Segment Start: Selected extract

Before I landed my cushy job as a magazine editor, I
spent three years under the hood at Hotbot as an engineer and manager. Between
days reading our log files and nights shmoozing with other search engineers, I
learned more than I'd ever wanted to know about where search traffic comes
from, and where it goes to. I even wrote an article
about it for Webmonkey.
But I had put all that behind me ... until my lovely
wife, Christina,
asked me about search engine optimization for Artloop,
her fine art research and location service.
Dozens of companies had pitched their optimization
services to her, but Christina, a former MSN manager as smart about database
schema as she is about business plans, balked. Why pay someone to set up bogus
domains, build huge farms of gateway pages, and cram hundreds of keywords like
"britney spears" into Artloop's HTML? The very idea ran contrary to
the information
architecture and site
layout her staff had worked so hard to make as clean and clear as possible
for their visitors. Moreover, as a Web user herself, she'd learned to
recognize these traffic-grabbing methods and had become wary of sites using
tricks to get her to click. Why should she assume her own customers would
behave differently?
And she was right: Trying to fool search engine users
with keywords and trick tags makes sense only if your goal is to flash a lot
of ad banners, return traffic be damned. That used to be the business model
for an entire industry. But most sites in business today hope to convert
first-time visitors into loyal customers by building long-term relationships.
Sure, searchers need to find your site, but the results on Hotbot's Top Ten
lists show that the only results people stick with are the ones that don't try
to scam them. Trap doors, redirects, keyword spam, and multiple domains that
host the same pages are more likely to make people reach for the back button
(a move the Direct Hit technology behind Top Ten results can detect), not
their credit cards.

Segment End: Selected extract
Segment Start: Provided information

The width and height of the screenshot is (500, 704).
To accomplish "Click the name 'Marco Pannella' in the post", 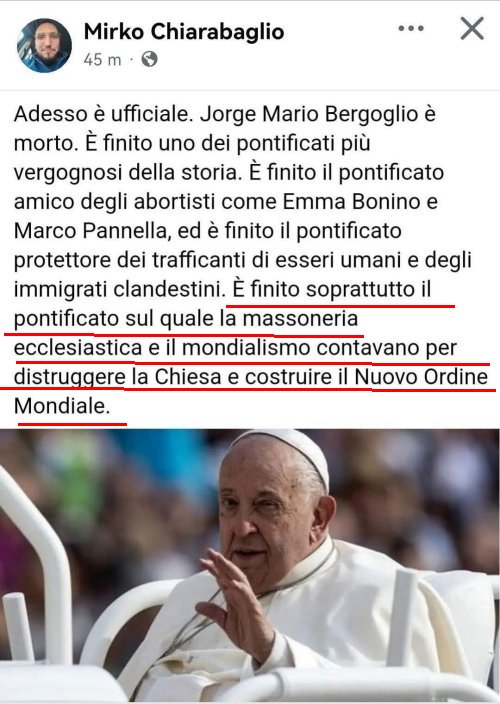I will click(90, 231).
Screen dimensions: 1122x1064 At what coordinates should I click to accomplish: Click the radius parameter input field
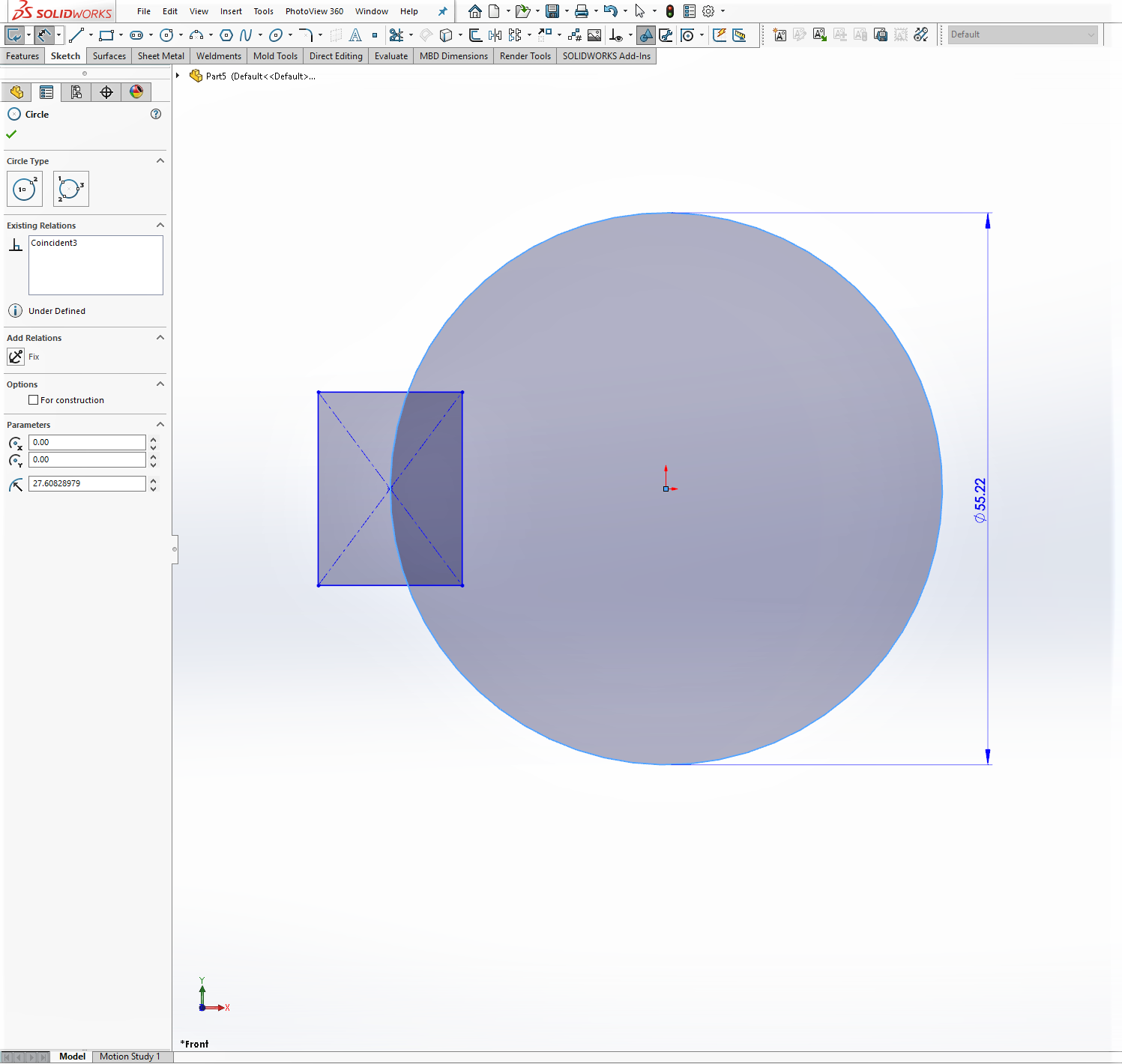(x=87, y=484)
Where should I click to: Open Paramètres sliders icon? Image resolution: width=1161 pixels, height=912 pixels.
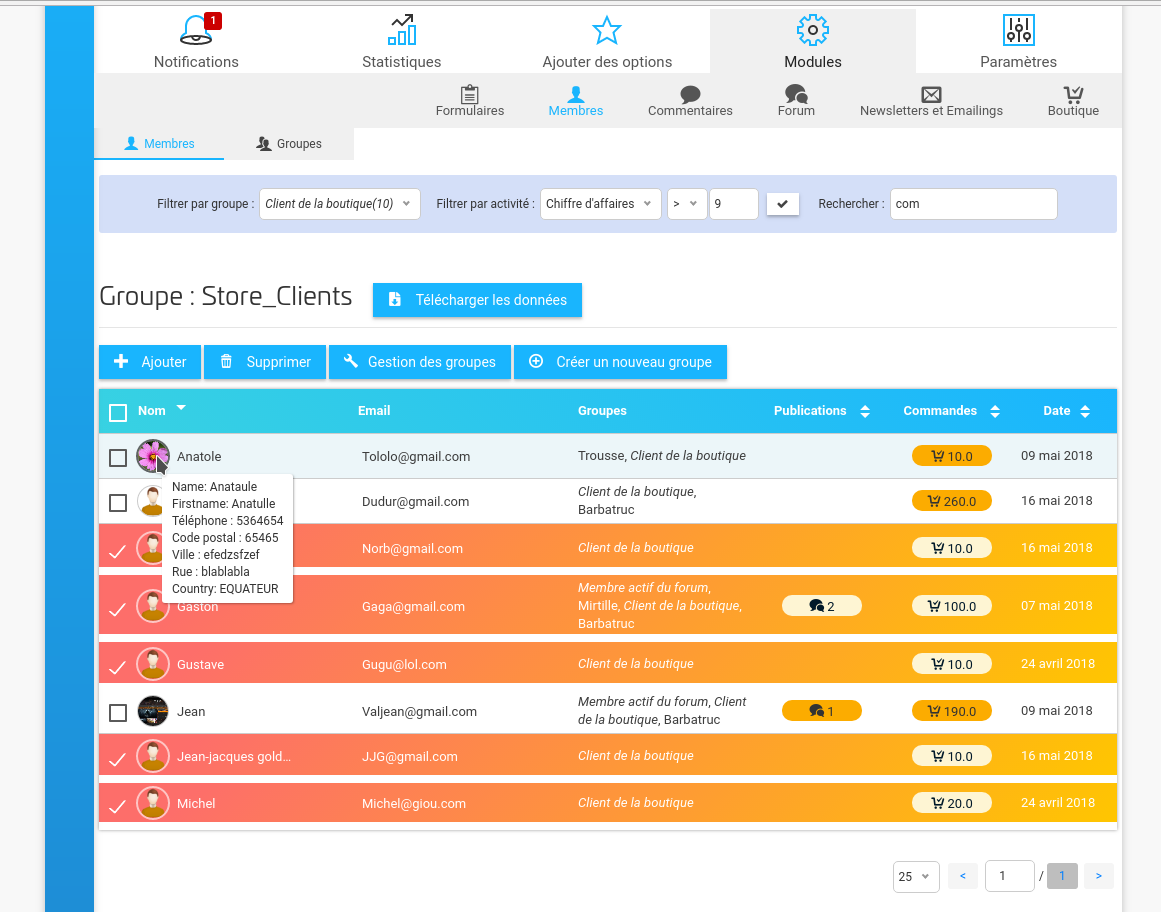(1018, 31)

Segment End: Provided information
Segment Start: Provided information

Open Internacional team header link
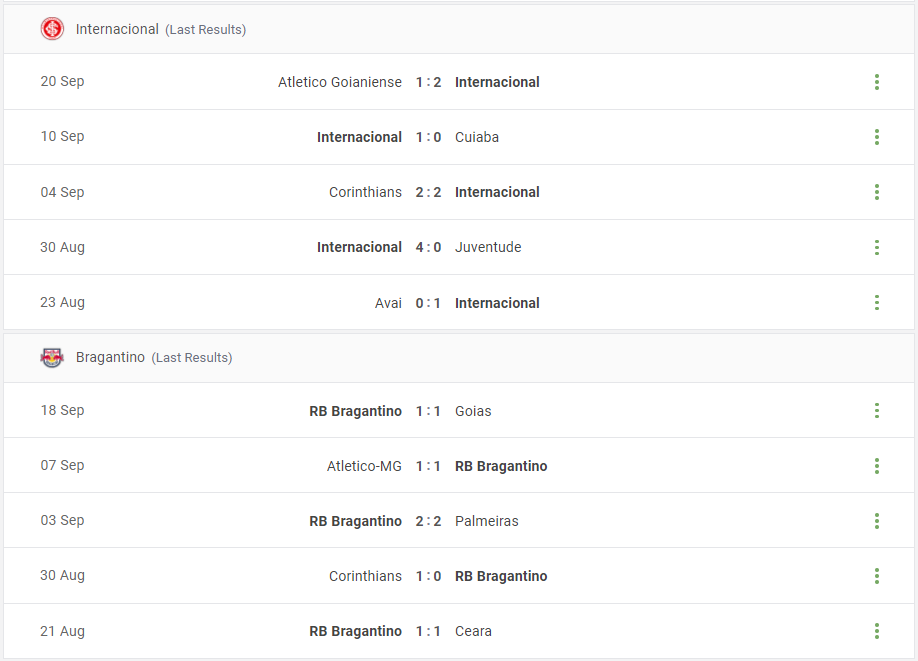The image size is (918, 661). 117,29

Segment End: Provided information

### Exercise description
According to the excerpt about search engine optimization, how long did the writer spend at Hotbot, and in what roles? The material that comes after the text stands apart from it.

### Answer to the exercise
Three years, as an engineer and manager.